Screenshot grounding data
Content starts

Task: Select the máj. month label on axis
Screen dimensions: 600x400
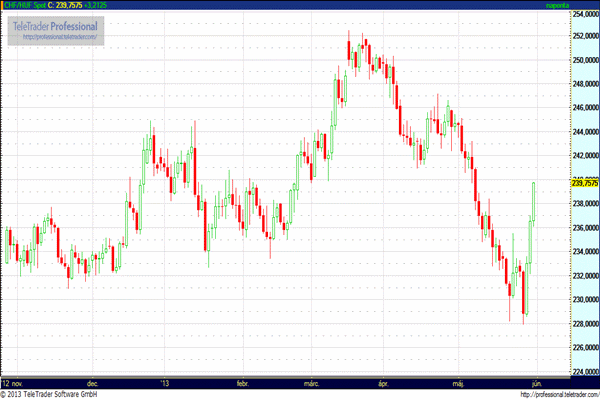Action: pos(459,382)
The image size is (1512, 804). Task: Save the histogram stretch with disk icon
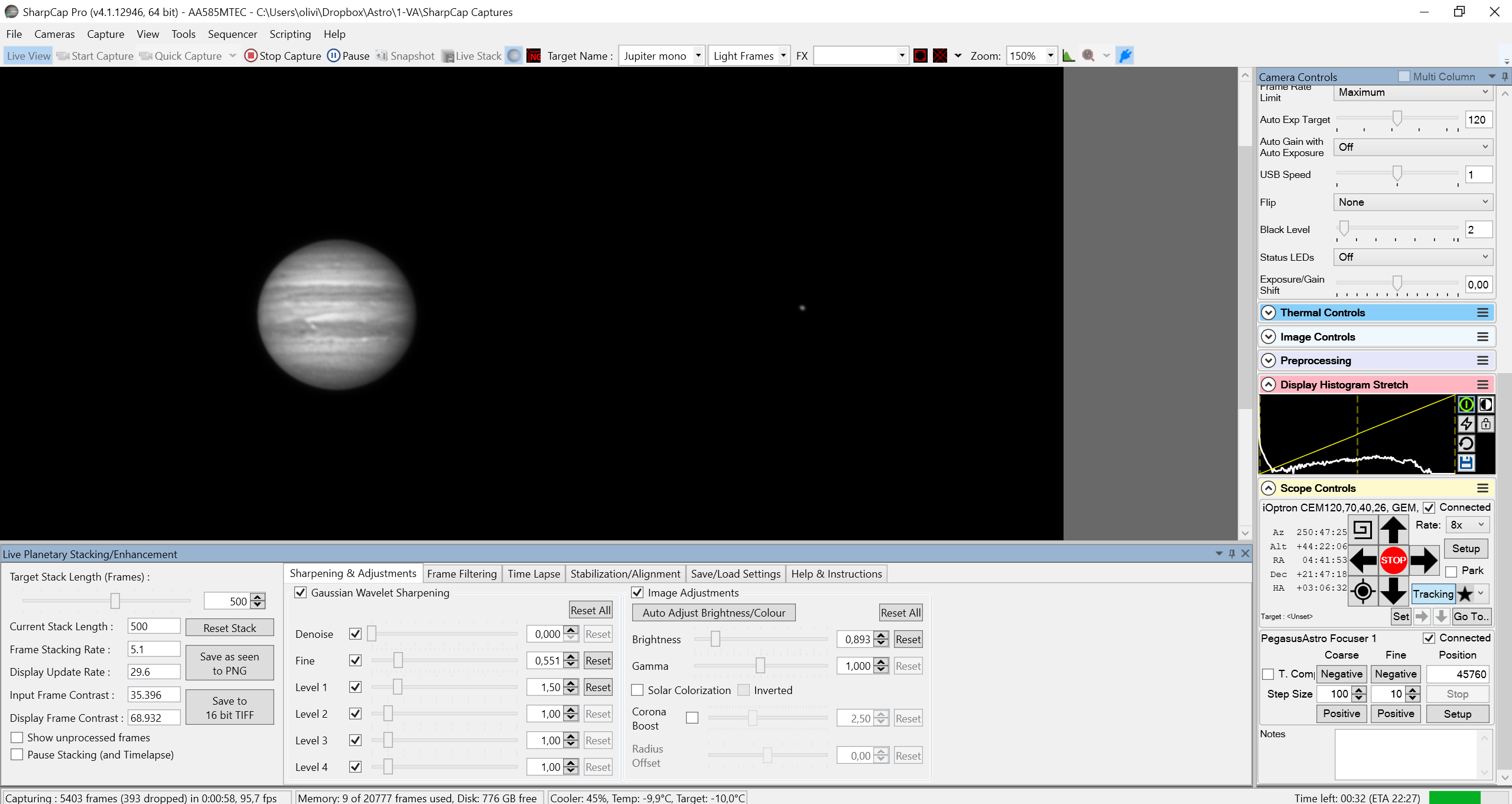tap(1466, 462)
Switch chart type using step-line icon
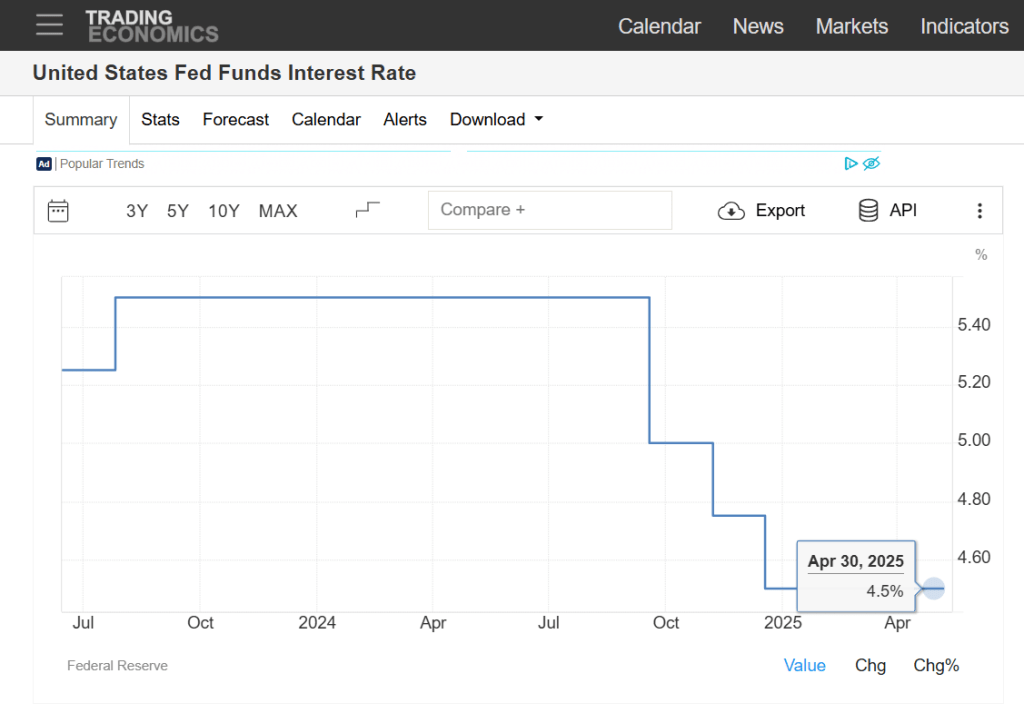1024x723 pixels. click(368, 210)
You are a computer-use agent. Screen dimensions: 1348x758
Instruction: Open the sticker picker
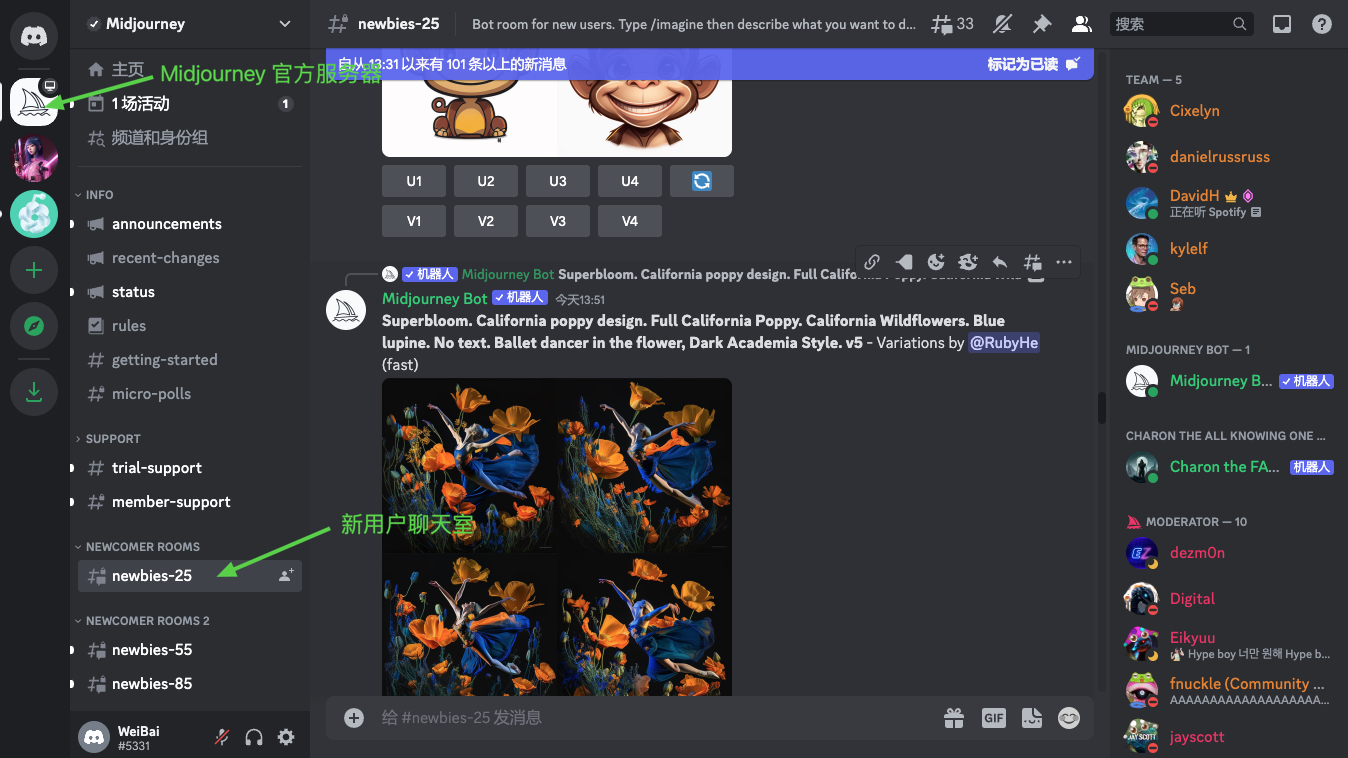1031,717
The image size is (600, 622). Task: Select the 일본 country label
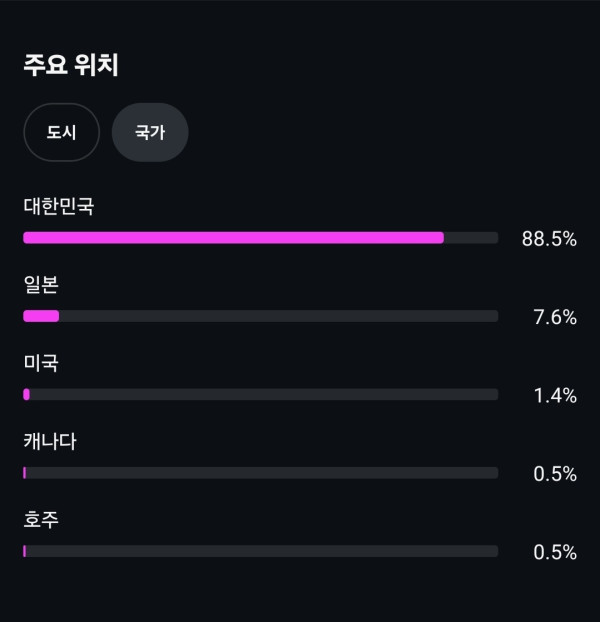point(41,285)
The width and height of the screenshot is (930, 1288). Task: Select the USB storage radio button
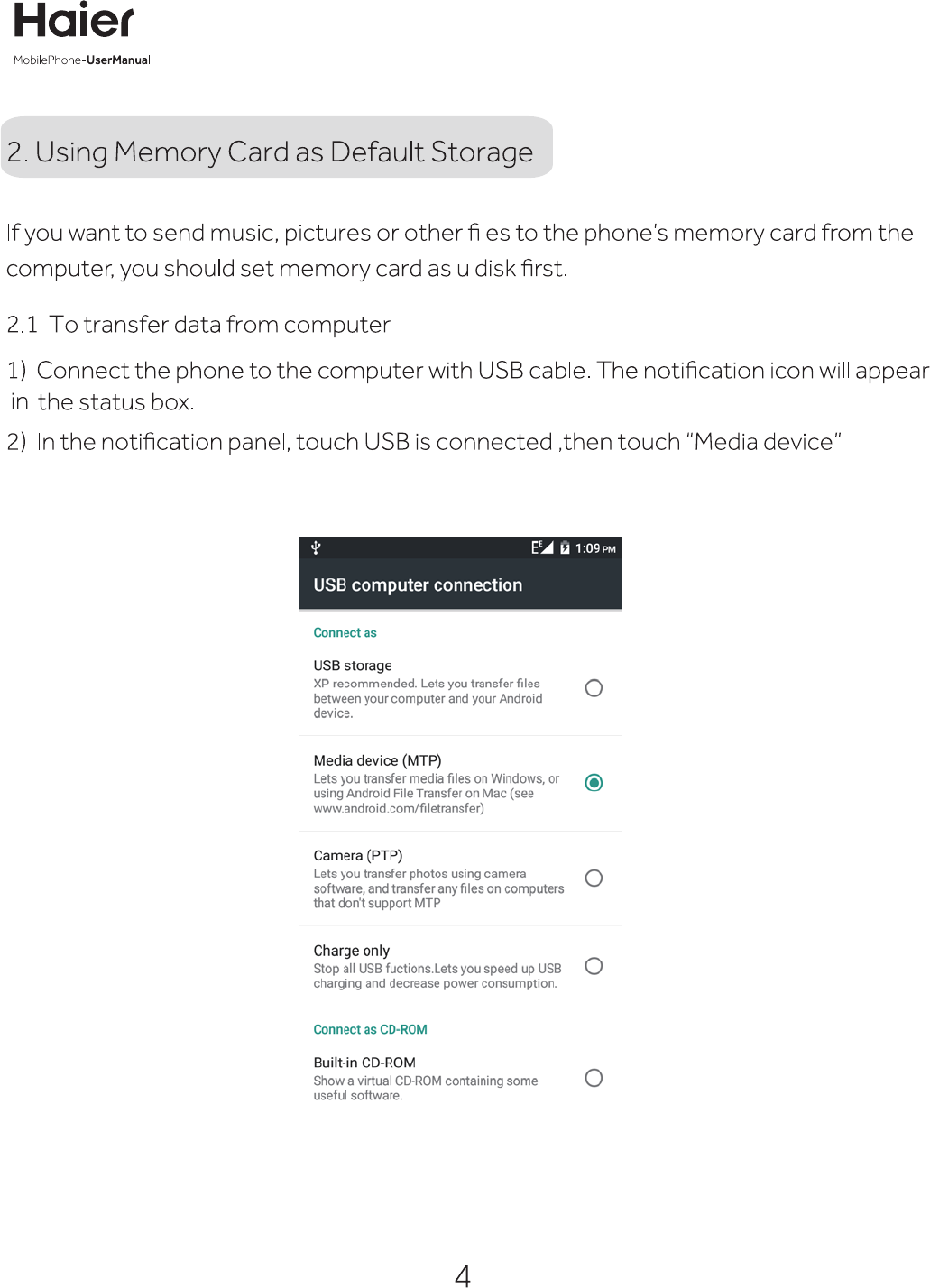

Content ends

EXERCISE GOAL -
Would you reproduce the records exactly as they stand, but without the pictures?

RESPONSE TO THE EXERCISE -
Task: Select the máj. month label on axis
Screen dimensions: 600x400
Action: pos(459,382)
The image size is (1512, 804). Task: Save the histogram stretch with disk icon
tap(1466, 462)
Switch chart type using step-line icon
1024x723 pixels. click(368, 210)
You are a computer-use agent. Screen dimensions: 1348x758
Instruction: Open the sticker picker
1031,717
The image size is (600, 622). Task: Select the 일본 country label
point(41,285)
The width and height of the screenshot is (930, 1288). Task: Select the USB storage radio button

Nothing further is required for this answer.